Buffer to collect audio frames before processing.

frames: List of AudioRawFrames to process

started_at: Timestamp when speech started

is_processing: Flag to prevent concurrent processing

class pipecat.services.ultravox.stt.UltravoxModel(model_name='fixie-ai/ultravox-v0_5-llama-3_1-8b')[source]

Bases: object

Model wrapper for the Ultravox multimodal model.

This class handles loading and running the Ultravox model for speech-to-text.

Parameters:: model_name (str) – The name or path of the Ultravox model to load

model_name: The name of the loaded model

engine: The vLLM engine for model inference

tokenizer: The tokenizer for the model

stop_token_ids: Optional token IDs to stop generation

format_prompt(messages)[source]

Format chat messages into a prompt for the model.

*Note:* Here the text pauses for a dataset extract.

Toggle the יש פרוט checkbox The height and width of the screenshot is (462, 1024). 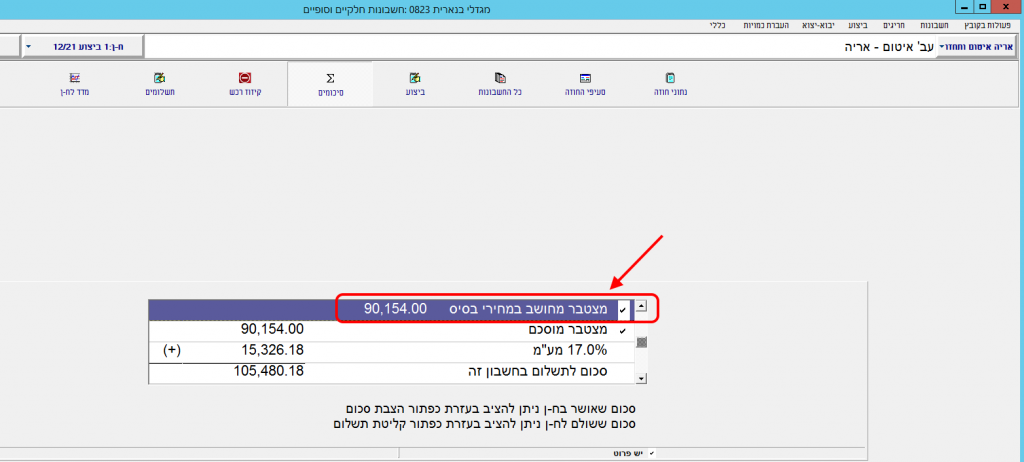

Parameters:: messages (list) – List of message dictionaries with ‘role’ and ‘content’
Returns:: Formatted prompt string
Return type:: str

async generate(messages, temperature=0.7, max_tokens=100, audio=None)[source]

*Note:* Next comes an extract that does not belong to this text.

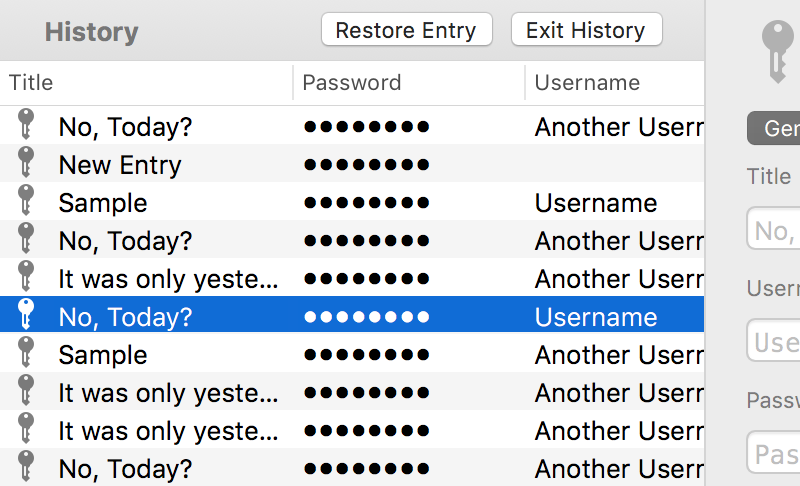
Task: Click key icon of Sample entry with "Another Usern"
Action: pos(26,352)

Generate text from audio input using the model.

Parameters:

messages (list) – List of message dictionaries
temperature (float) – Sampling temperature
max_tokens (int) – Maximum tokens to generate
audio (ndarray) – Audio data as numpy array

Yields:

str – JSON chunks of the generated response

class pipecat.services.ultravox.stt.UltravoxSTTService(*, model_name='fixie-ai/ultravox-v0_5-llama-3_1-8b', hf_token=None, temperature=0.7, max_tokens=100, **kwargs)[source]

Bases: AIService

Service to transcribe audio using the Ultravox multimodal model.

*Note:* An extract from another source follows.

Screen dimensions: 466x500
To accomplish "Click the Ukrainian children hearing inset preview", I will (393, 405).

This service collects audio frames and processes them with Ultravox to generate text transcriptions.

Parameters:

model_name (str) – The Ultravox model to use (ModelSize enum or string)
hf_token (str | None) – Hugging Face token for model access
temperature (float) – Sampling temperature for generation
max_tokens (int) – Maximum tokens to generate
**kwargs – Additional arguments passed to AIService

model: The UltravoxModel instance

buffer: Buffer to collect audio frames

temperature: Temperature for text generation

max_tokens: Maximum tokens to generate

_connection_active: Flag indicating if service is active

can_generate_metrics()[source]

Indicates whether this service can generate metrics.

Returns:: True, as this service supports metric generation.
Return type:: bool

async start(frame)[source]

Handle service start.

Parameters:: frame (StartFrame) – StartFrame that triggered this method

async stop(frame)[source]

Handle service stop.

Parameters:: frame (EndFrame) – EndFrame that triggered this method

async cancel(frame)[source]

Handle service cancellation.

Parameters:: frame (CancelFrame) – CancelFrame that triggered this method

async process_frame(frame, direction)[source]

Process incoming frames.

This method collects audio frames and processes them when speech ends.

Parameters:

frame (Frame) – The frame to process
direction (FrameDirection) – Direction of the frame (input/output)